TRY IT: A single number is the answer: how many lines of the entries contain the word "computer"?

(DATASET EXCERPTS)

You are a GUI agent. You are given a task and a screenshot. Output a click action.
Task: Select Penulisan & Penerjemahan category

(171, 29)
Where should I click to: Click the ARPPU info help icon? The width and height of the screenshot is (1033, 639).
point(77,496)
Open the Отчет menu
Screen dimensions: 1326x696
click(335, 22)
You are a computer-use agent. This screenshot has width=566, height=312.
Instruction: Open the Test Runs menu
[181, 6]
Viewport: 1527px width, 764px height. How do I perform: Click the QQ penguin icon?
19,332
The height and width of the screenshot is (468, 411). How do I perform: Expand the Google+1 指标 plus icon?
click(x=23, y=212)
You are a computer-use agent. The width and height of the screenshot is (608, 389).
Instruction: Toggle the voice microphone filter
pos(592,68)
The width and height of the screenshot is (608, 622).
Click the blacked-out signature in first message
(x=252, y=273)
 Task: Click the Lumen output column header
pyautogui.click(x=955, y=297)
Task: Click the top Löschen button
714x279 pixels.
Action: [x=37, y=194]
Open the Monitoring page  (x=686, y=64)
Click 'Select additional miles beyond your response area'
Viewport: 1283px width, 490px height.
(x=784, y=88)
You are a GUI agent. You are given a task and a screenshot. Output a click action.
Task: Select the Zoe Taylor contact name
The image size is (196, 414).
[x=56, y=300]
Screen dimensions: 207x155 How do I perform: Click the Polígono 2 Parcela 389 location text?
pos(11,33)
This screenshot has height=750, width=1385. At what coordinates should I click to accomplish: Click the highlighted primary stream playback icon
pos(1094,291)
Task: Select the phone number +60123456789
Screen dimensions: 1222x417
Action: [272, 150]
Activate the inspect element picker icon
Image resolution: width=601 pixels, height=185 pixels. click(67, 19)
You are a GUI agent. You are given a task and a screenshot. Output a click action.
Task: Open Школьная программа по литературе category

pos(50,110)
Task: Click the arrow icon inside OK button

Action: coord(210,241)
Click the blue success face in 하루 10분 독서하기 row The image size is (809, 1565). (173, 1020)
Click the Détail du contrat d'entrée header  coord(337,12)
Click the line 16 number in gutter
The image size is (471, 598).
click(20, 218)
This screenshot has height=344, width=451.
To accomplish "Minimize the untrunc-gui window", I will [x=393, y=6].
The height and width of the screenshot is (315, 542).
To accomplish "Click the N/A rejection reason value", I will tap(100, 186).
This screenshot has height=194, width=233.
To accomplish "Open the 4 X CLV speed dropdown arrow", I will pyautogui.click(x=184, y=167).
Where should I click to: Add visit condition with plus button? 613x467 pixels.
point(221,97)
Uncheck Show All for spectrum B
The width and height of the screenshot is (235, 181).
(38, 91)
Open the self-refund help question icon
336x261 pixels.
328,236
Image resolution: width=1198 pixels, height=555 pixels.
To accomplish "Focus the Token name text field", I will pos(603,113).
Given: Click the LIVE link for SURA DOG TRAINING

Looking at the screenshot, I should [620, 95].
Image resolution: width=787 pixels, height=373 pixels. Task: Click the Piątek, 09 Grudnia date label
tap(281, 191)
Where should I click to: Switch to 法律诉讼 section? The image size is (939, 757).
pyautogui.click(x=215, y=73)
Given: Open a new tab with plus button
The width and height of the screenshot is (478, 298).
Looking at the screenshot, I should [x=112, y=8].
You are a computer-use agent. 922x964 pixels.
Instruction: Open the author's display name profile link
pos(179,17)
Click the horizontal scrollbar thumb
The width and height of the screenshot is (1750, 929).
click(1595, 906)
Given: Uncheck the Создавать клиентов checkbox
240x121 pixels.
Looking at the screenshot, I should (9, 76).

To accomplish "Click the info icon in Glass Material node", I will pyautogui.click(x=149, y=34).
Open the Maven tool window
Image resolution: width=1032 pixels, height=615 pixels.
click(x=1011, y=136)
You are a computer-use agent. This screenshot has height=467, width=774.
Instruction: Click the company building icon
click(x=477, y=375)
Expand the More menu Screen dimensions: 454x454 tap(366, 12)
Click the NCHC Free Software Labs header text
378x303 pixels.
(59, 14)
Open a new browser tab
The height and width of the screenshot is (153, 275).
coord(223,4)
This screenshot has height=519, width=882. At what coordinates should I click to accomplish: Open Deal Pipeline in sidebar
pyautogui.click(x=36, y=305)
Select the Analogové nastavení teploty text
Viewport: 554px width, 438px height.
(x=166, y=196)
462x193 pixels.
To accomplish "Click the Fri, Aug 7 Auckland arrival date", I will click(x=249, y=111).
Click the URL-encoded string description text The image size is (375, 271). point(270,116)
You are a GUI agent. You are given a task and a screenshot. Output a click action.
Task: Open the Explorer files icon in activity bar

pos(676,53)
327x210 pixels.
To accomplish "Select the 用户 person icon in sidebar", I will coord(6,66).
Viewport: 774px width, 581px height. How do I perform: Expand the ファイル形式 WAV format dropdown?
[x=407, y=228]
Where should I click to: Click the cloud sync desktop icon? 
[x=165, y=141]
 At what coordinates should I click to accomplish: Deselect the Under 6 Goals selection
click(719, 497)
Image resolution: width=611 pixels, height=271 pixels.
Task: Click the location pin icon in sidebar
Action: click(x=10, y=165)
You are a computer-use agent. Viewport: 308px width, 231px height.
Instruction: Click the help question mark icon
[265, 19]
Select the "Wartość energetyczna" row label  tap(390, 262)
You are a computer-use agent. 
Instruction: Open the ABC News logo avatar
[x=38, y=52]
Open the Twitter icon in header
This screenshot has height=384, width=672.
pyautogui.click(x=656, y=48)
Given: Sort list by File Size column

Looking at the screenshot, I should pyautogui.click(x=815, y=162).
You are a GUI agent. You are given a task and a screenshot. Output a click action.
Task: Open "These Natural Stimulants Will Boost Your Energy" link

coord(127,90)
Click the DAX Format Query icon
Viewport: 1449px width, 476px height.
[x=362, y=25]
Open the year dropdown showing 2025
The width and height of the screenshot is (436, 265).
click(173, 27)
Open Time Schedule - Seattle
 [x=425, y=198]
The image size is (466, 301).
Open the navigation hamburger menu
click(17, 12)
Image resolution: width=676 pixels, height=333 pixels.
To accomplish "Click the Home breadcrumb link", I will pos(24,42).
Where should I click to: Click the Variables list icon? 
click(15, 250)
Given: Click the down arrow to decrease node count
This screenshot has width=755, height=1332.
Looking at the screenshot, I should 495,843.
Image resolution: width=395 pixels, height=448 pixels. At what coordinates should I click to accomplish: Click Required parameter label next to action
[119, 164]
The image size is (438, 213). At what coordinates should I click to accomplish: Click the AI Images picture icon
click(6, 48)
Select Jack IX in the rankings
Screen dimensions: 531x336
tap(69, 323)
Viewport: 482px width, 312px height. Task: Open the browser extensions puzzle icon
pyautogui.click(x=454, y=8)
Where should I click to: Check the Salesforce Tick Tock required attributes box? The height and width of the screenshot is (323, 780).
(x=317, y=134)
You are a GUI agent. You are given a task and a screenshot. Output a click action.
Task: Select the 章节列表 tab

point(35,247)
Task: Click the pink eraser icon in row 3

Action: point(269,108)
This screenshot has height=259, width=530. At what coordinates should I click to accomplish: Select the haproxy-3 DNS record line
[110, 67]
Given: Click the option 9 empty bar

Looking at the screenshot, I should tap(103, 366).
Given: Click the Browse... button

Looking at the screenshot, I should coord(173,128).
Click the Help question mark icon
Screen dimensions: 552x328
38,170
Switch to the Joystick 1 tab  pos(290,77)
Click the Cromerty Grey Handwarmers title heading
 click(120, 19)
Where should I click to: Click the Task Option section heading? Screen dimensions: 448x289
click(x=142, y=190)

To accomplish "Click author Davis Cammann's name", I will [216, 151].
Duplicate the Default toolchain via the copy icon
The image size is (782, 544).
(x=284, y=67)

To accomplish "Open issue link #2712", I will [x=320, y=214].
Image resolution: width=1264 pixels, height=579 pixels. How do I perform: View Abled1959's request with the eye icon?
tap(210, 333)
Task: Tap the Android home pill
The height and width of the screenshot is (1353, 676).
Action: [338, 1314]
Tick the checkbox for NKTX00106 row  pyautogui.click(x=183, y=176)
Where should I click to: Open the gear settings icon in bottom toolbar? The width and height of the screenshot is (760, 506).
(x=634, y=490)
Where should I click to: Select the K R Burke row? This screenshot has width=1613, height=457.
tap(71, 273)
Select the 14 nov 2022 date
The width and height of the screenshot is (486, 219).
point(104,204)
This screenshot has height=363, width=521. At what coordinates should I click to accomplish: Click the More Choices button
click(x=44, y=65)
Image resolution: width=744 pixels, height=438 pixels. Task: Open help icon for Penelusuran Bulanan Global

(End DATASET EXCERPTS)

REPLY TO THE TASK: 6